* **Task brief**
The reply should consist of one number, the count of lines below in which the word "menu" appears.

*** Material provided ***

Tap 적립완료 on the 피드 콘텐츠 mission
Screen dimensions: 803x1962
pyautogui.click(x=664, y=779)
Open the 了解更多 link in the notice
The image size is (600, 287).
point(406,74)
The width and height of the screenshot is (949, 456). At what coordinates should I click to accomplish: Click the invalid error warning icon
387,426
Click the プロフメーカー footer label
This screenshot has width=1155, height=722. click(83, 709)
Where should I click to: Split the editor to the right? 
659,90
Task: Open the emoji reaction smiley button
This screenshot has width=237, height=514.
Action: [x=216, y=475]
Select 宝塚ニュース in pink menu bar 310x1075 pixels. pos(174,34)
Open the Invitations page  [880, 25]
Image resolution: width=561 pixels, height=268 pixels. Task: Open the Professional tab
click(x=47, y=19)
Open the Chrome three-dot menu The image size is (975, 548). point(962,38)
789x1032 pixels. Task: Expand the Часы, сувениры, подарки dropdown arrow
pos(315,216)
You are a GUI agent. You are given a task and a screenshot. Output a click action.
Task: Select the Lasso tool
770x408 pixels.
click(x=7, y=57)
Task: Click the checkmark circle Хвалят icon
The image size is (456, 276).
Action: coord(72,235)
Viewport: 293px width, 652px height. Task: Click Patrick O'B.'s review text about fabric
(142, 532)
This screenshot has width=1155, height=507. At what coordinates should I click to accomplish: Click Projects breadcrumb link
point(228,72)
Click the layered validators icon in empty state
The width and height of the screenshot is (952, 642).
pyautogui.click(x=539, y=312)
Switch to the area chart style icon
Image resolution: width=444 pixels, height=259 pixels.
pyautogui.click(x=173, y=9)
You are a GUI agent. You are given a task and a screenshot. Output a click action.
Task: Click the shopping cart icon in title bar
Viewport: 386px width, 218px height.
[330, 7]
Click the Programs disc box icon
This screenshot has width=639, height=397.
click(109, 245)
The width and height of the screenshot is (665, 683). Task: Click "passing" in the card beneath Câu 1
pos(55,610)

***

* **Response below**
2